Task details: Lines before the one containing "Choose 'And' radio for Den/Office" are not copied; that line and every one after it, through the end of the material below, are printed exactly, without pictures.

Given data:
[Start of Attachment]

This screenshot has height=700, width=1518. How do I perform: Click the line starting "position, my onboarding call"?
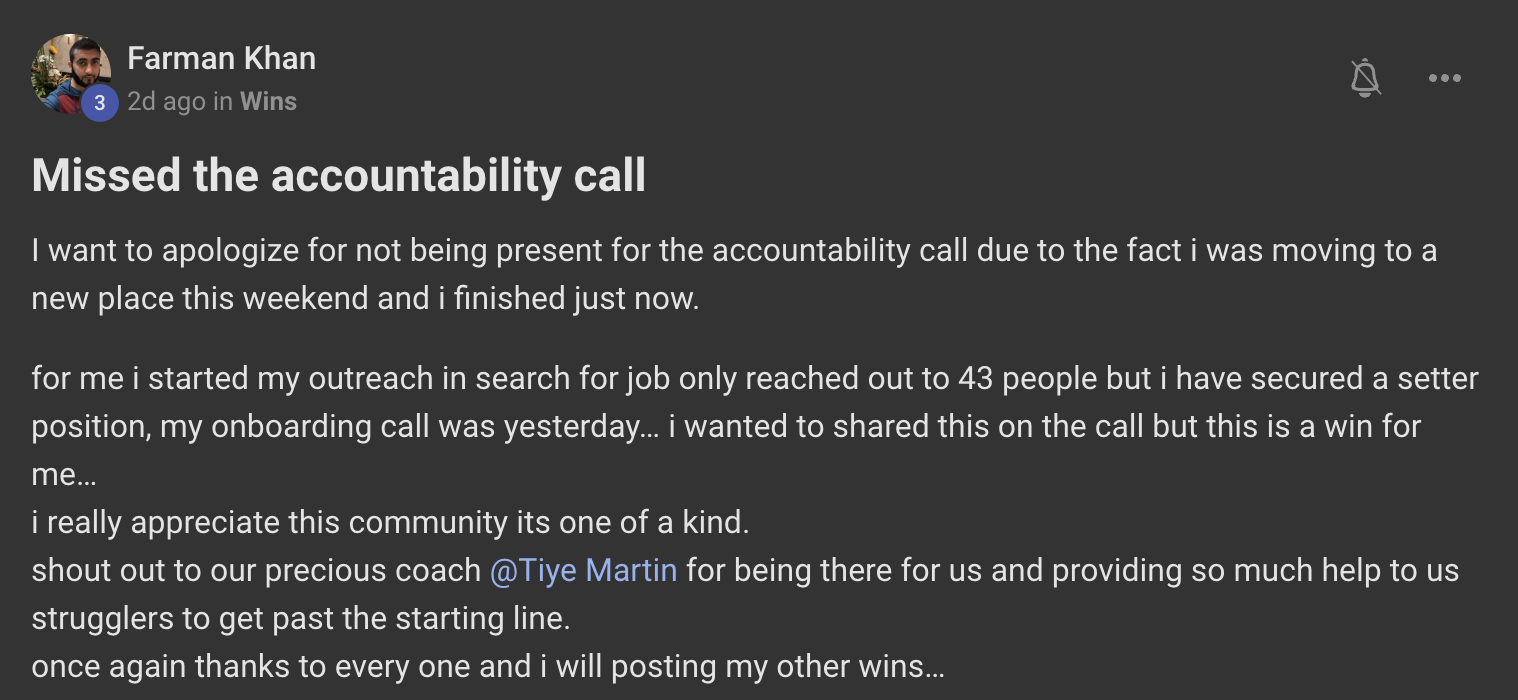coord(725,426)
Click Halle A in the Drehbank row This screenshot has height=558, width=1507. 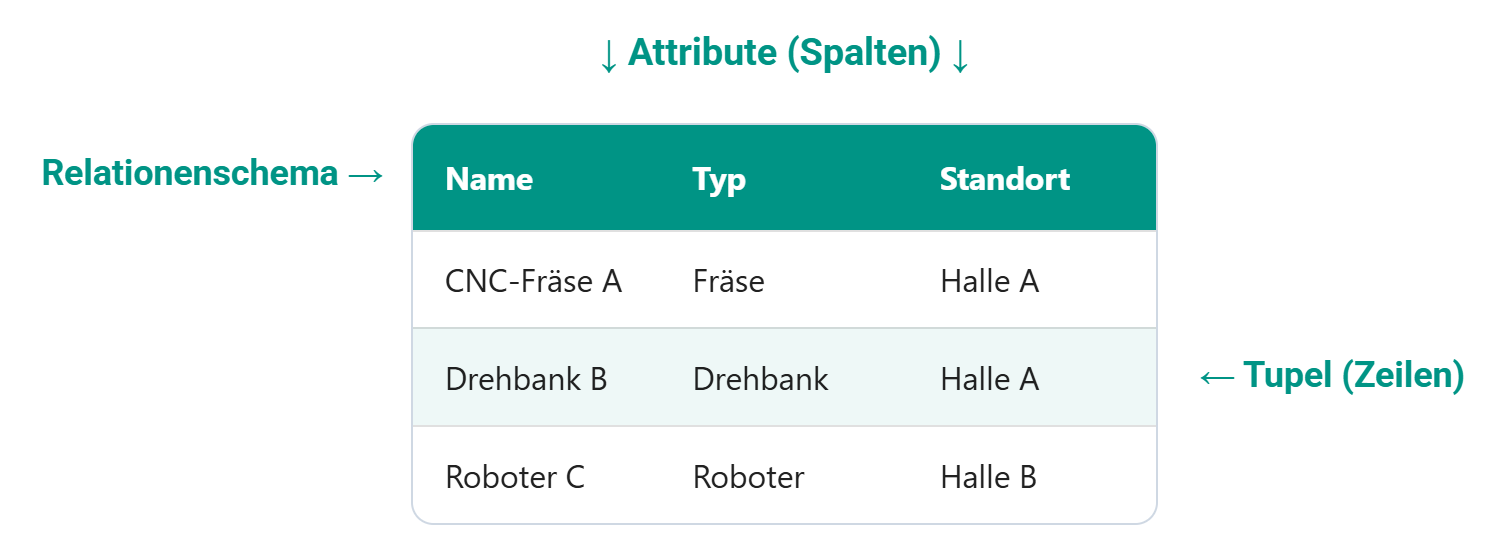[x=989, y=380]
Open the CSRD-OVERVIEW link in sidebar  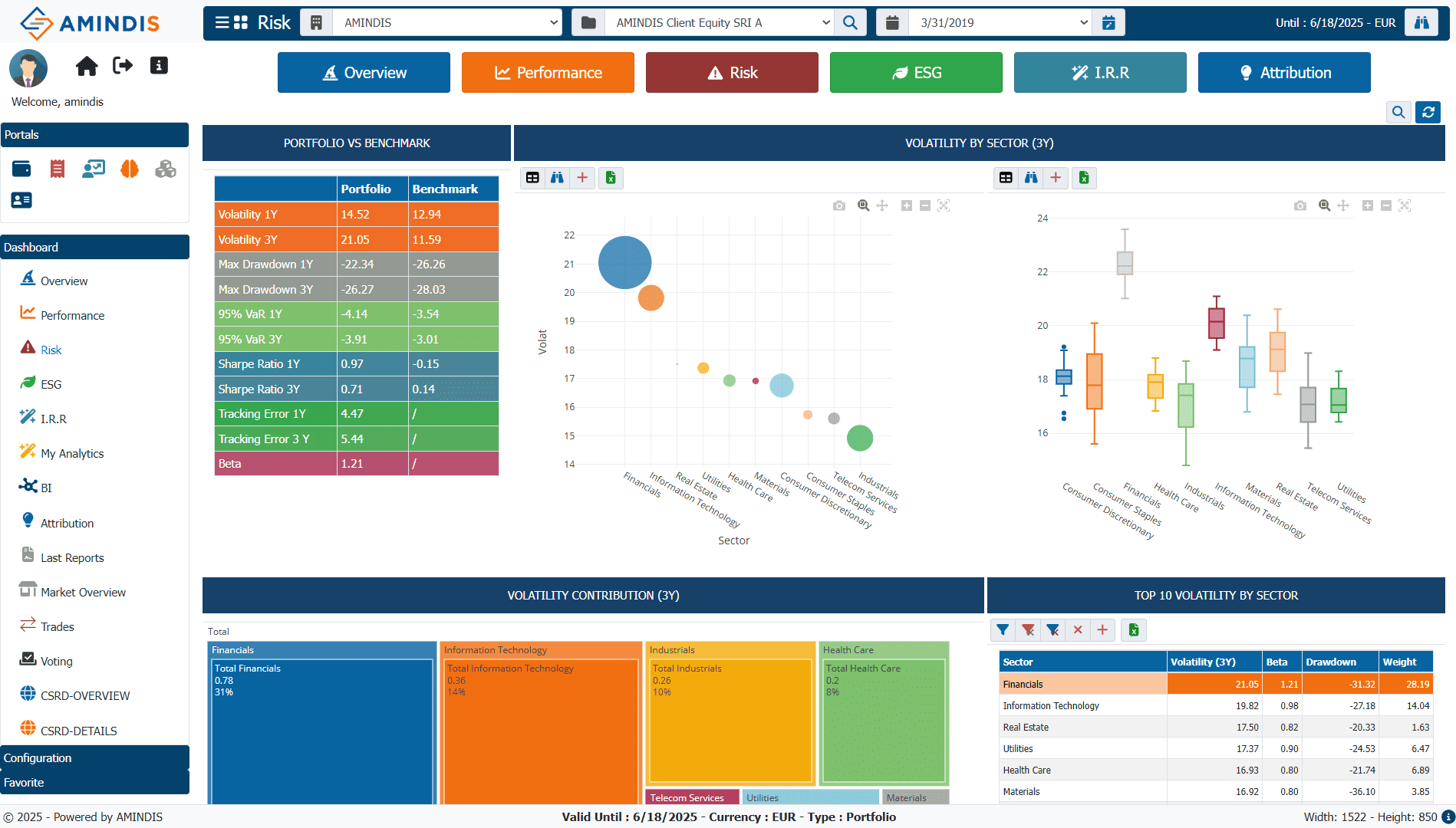pos(85,695)
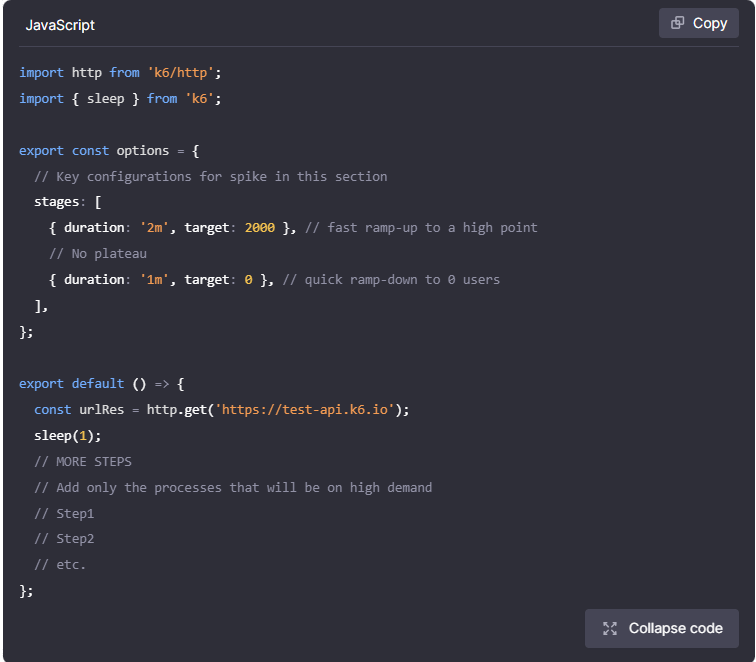756x662 pixels.
Task: Click the target value 2000
Action: click(x=259, y=227)
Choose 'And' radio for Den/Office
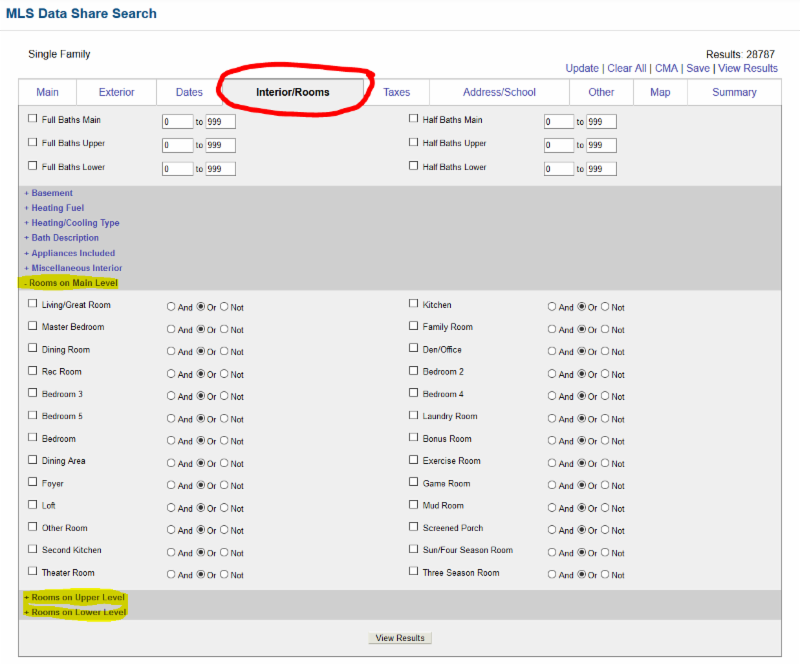Screen dimensions: 800x665 coord(552,352)
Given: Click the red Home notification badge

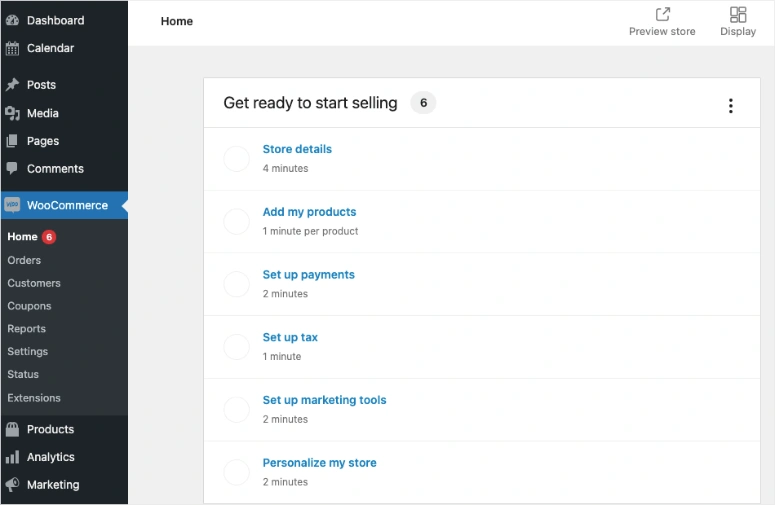Looking at the screenshot, I should coord(49,237).
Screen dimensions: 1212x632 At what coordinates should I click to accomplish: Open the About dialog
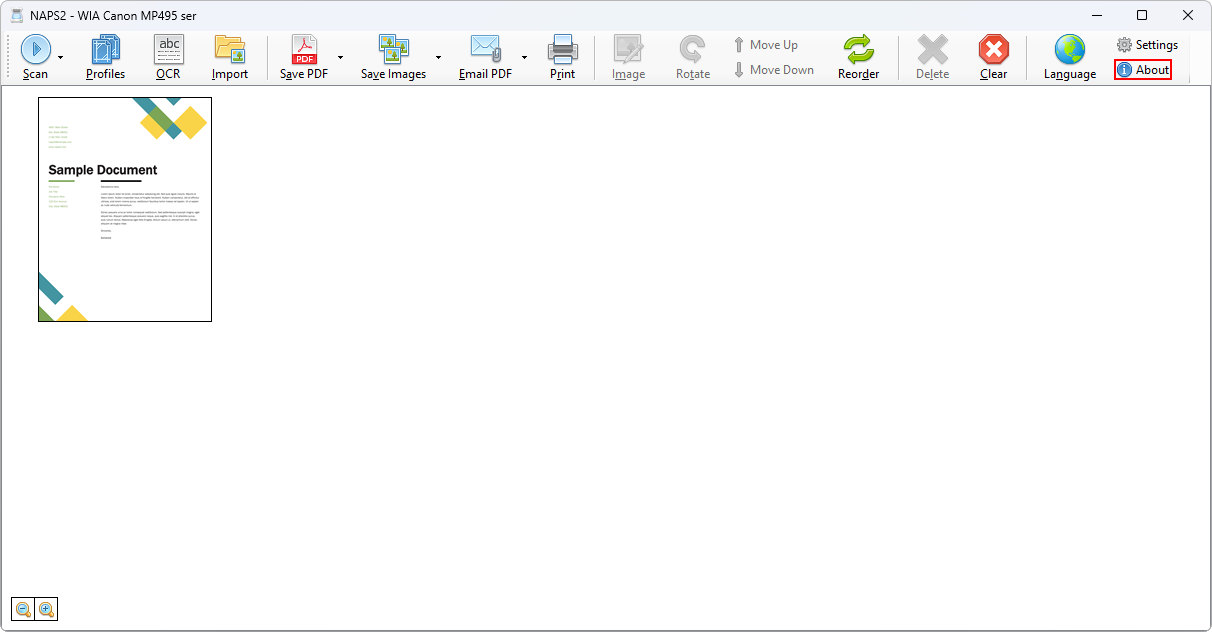click(x=1143, y=70)
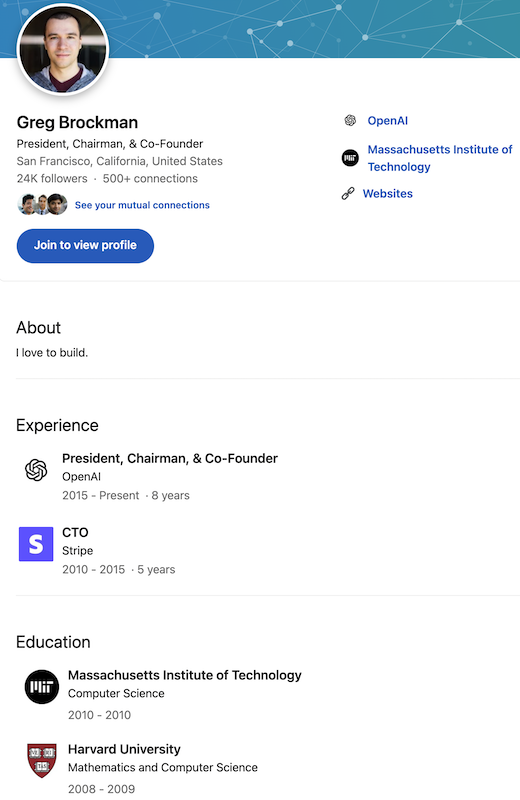Open Massachusetts Institute of Technology header link

[439, 158]
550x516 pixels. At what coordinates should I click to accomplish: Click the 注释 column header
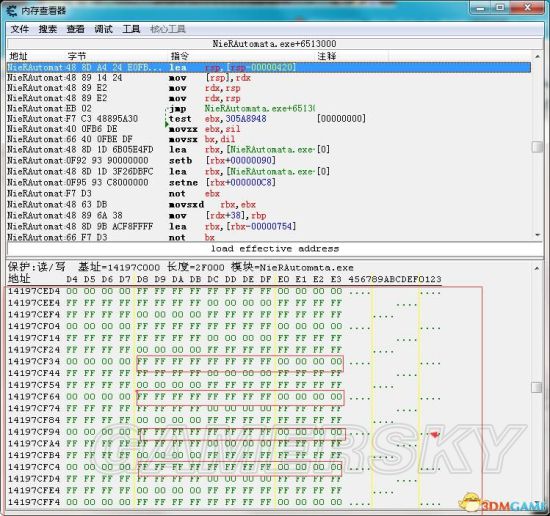(327, 56)
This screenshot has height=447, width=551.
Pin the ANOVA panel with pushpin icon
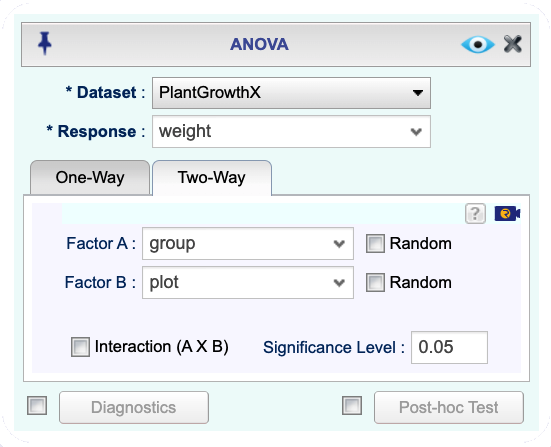click(x=45, y=43)
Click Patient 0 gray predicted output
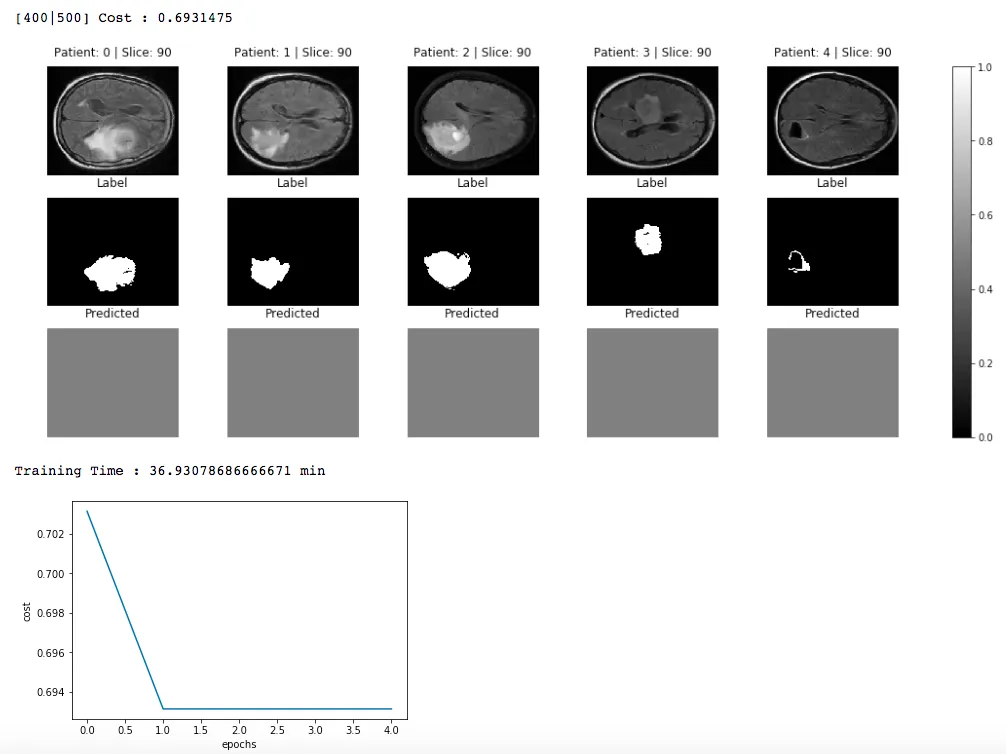Viewport: 1006px width, 754px height. tap(113, 382)
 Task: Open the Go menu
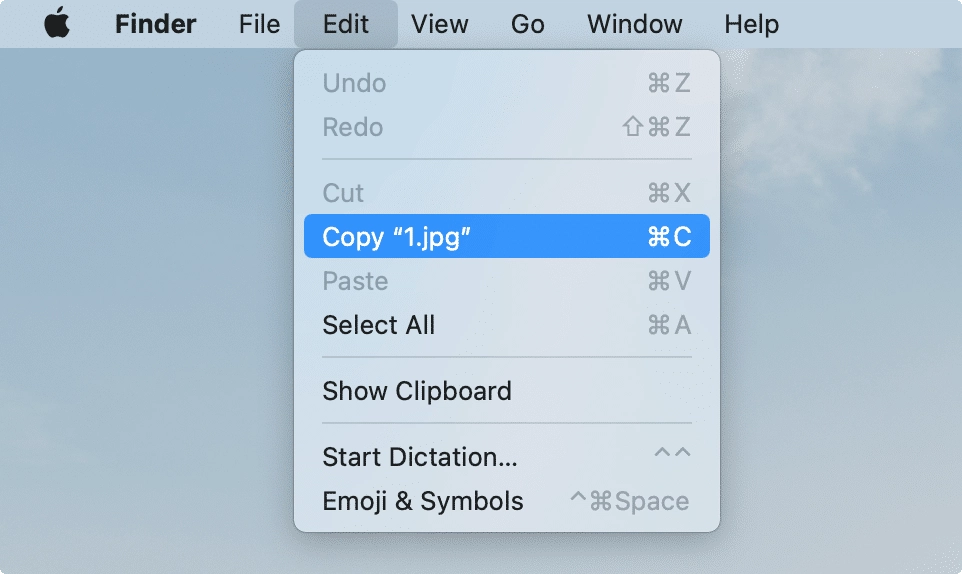pyautogui.click(x=527, y=23)
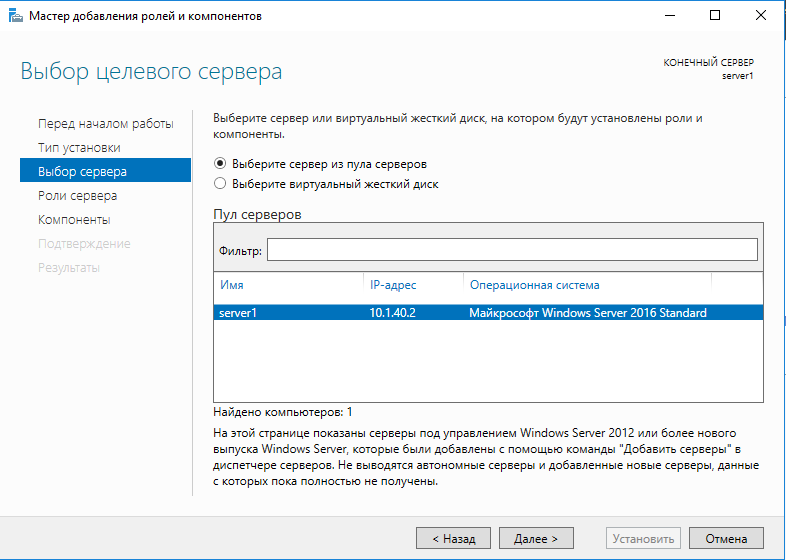The image size is (786, 560).
Task: Sort server list by IP-адрес column
Action: pos(412,285)
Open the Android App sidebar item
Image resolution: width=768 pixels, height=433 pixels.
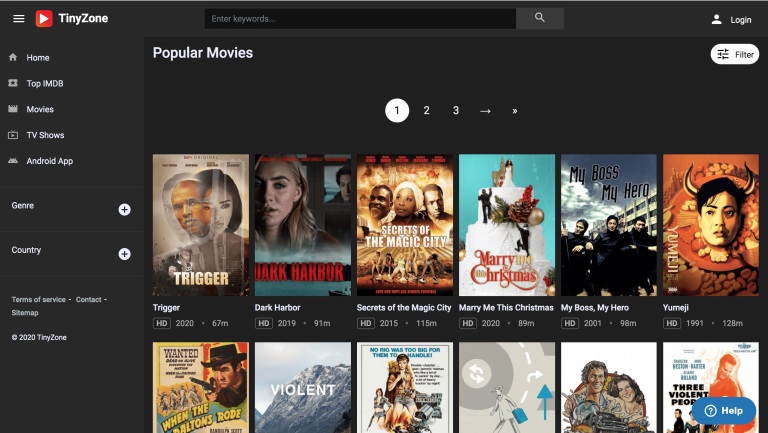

[End of Attachment]

The answer:
Choose 'And' radio for Den/Office
Screen dimensions: 800x665 coord(552,352)
Given: Click the red Home notification badge

Looking at the screenshot, I should coord(49,237).
Screen dimensions: 1212x632 At what coordinates should I click to accomplish: Open the About dialog
click(x=1143, y=70)
Open Massachusetts Institute of Technology header link

[439, 158]
550x516 pixels. At what coordinates should I click to accomplish: Click the 注释 column header
(327, 56)
This screenshot has height=447, width=551.
Pin the ANOVA panel with pushpin icon
click(x=45, y=43)
Click Patient 0 gray predicted output
Viewport: 1006px width, 754px height. tap(113, 382)
 Task: Open the Go menu
pyautogui.click(x=527, y=23)
The image size is (786, 560).
Task: Sort server list by IP-адрес column
Action: pos(412,285)
Open the Android App sidebar item
Image resolution: width=768 pixels, height=433 pixels.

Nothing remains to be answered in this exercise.